# 1. Improving credit card scoring through data quality

We are all familiar with the axiom "Garbage in, garbage out", and this is very much true, specially in a setting and market where we see models getting more and more commmoditized. The business advatage will remain in the component that it is unique to every organization - the data.

In every case - and particularly for credit scoring use cases - data preparation is a paramount. Nevertheless, and althoug the achievments we have observed in the past few years, data preparation is still the most challenging and time-consuming step. Ensuring data quality helps data teams to achieve bigger ROI from AI initiatives at a fraction of the effort it used to, translating into better scorecards that positively impact the business and customer experience.

When we look into the credit scoring, there are particular issues that can dampen model accuracy - presence of outliers, missing values and the presence of imbalanced classes. 
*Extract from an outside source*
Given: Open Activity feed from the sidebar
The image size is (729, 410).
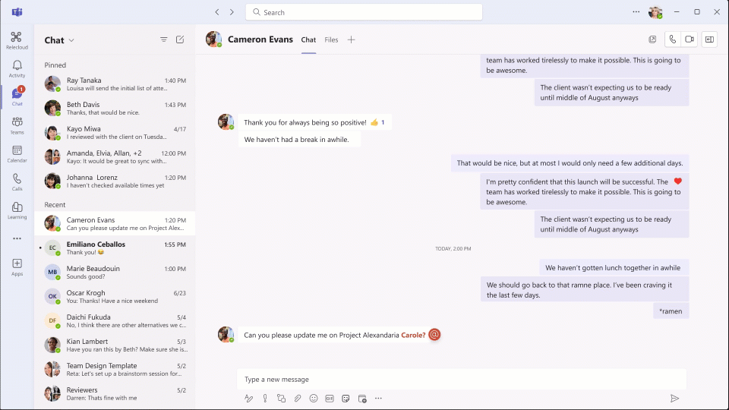Looking at the screenshot, I should point(17,69).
In this usecase we will explore not only an iterative, traceable and comparable data processing for to improve the quality of the data for credit scorecards, but also how to mitigate each one of the identified challenges: missing data, presence of duplicates and last but not the least, imabalanced data.


The dataset leveraged for the use-case can be easily found in [Kaggle - Give me some credit](https://www.kaggle.com/competitions/GiveMeSomeCredit/overview).

## Read the data

The first step is to read the data. As Data Scientists it is usual to find the use of CSV as the main data sources. For that reason we enable a flexible interface to consume CSV data. 

- Through YData SDK - LocalConnector - this method returns automatically a Dataset object that is ready to be consumed in downstream applications such as Synthetisizer.
- Leveraging pandas - Pandas is available in YData image. This method requires the data to be converted into Dataset, if the user wants to leverage downstream applications such as Synthesizers, or the scale from our distributed computing engine.

In this particular example, we have decided to load the data while using pandas SDK method `read_csv`.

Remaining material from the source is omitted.